Although the judge’s conclusion meant that it was not necessary to consider the question of fairness, he considered (obiter) that none of the provisions in question were unfair. On the choice of Hong Kong law, the judge noted that this choice would only be unfair under the CRA if it gave rise to a significant imbalance, which it did not here. The judge distinguished this case from his own judgment in Payward Inc. v Chechetkin (see our blog here) because in that case, it was the arbitrator’s failure to apply the CRA and therefore to assess the fairness of the terms (which would have included assessing the fairness of the choice of California law), which was unfair.
The judge also considered the fairness of the choice of HKIAC arbitration and emphasised that the mere fact that a consumer contract provides for disputes to be resolved by arbitration does not in itself make it unfair. He clarified that the choice of HKIAC arbitration needed to be viewed through the lens of whether there was any injustice for Mrs Zhang. The judge looked at some of the issues raised in Soleymani v Nifty Gateway (see our blog here) in the decision to stay New York arbitration in favour of English litigation. However, the factors in that case were not relevant here. In particular, he noted that the fact that the arbitration took place in private and did not create decisions of precedential value did not cause injustice. Even if the arbitration had involved concepts of English law, he noted that arbitrators in Hong Kong are very adept at applying English law, especially when they receive submissions from English leading counsel (which they did here) and indeed, Mrs Zhang had commenced HKIAC arbitration herself.

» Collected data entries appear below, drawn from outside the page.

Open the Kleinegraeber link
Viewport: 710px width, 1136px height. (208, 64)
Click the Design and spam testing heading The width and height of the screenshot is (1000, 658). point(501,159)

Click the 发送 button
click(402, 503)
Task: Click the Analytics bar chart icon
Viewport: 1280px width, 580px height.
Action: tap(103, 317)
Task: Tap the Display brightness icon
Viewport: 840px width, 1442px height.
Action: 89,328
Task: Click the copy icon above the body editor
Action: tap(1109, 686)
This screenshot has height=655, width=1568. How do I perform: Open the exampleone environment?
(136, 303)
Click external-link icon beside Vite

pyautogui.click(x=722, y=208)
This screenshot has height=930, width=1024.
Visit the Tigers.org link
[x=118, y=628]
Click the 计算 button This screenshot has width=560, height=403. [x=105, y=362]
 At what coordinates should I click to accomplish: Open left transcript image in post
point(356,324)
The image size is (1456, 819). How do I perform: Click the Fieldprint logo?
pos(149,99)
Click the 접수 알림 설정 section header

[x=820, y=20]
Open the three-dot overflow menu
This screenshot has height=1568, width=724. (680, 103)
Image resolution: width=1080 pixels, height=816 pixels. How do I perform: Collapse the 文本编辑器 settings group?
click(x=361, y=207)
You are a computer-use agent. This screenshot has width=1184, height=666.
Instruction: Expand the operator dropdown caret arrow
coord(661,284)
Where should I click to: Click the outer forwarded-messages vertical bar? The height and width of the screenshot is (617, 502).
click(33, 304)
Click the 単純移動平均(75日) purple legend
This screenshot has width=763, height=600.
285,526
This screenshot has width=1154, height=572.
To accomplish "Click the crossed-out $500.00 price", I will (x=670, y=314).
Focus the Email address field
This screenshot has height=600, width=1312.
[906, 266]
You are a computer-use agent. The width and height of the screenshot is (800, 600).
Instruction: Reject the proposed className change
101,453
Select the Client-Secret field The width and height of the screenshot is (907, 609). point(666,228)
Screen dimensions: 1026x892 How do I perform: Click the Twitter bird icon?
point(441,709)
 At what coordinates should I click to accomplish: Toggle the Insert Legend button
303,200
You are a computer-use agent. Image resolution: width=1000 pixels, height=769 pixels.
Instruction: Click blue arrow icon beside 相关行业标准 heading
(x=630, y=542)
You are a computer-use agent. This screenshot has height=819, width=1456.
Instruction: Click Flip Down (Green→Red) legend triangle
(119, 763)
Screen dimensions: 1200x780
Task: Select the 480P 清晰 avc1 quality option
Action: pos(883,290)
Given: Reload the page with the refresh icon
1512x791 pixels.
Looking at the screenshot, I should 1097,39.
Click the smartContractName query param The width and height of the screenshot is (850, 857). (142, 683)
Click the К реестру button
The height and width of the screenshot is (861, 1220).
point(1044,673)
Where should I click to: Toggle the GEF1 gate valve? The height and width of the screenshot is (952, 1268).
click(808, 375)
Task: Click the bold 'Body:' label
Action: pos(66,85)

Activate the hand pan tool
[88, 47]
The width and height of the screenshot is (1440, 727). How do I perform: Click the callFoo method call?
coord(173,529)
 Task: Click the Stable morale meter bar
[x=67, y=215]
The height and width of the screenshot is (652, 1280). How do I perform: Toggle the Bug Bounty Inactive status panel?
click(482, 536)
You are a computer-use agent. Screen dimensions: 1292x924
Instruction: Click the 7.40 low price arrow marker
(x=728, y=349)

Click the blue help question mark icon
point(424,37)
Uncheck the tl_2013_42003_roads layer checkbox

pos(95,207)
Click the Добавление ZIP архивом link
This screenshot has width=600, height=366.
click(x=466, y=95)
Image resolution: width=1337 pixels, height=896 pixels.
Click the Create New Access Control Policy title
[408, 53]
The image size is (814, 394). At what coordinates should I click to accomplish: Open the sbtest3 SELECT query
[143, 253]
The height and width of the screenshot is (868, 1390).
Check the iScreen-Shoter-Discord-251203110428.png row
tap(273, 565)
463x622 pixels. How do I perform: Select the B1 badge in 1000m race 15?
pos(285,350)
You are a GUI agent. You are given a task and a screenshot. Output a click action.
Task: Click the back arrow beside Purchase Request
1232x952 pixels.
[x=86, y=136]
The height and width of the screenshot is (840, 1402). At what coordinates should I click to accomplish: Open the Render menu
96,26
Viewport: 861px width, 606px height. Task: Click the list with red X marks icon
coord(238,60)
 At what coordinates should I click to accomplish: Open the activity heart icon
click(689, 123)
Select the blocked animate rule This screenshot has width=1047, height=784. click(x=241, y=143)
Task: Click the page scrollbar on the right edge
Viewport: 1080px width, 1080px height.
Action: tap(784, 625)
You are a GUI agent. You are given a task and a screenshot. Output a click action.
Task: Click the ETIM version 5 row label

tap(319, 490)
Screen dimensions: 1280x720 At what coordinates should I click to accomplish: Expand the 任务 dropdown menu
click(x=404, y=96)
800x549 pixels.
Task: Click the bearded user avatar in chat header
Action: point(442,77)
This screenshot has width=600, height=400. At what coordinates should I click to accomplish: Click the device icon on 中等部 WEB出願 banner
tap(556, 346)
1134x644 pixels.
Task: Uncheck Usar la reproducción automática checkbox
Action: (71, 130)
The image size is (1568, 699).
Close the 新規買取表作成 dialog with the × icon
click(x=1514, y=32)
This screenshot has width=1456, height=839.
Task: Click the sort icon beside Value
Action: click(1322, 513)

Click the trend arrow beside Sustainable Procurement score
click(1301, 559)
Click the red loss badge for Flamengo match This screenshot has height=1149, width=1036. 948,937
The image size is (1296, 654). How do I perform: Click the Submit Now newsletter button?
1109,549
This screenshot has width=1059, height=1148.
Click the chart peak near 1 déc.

Public policy versus enforcement
Although counsel for Eternity Sky sought to argue that the public policy imperatives underlying s101 of the Act on enforcement should prevail over those of the CRA, this was firmly rejected by the judge, even though this finding was obiter.
This case is a useful practical example of how the English court may apply English consumer legislation to foreign law-governed contracts, including those with arbitration clauses. It is clear that the court will look at each contract on a case by case basis, bearing in mind the underlying purpose of s74 of the CRA, which is to prevent evasion of English consumer legislation by choosing a foreign law. This does not mean, however, that every contract concerning a UK consumer will fall within the remit of the legislation – this will depend on the “close connection” test. As illustrated in this case, the “close connection” test can require an analysis of the relative closeness of two competing jurisdictions.
It is also reassuring to see that the court will take a nuanced approach to the question of the fairness of arbitration in the consumer context – here the judge was very clear that HKIAC arbitration caused no injustice to Mrs Zhang.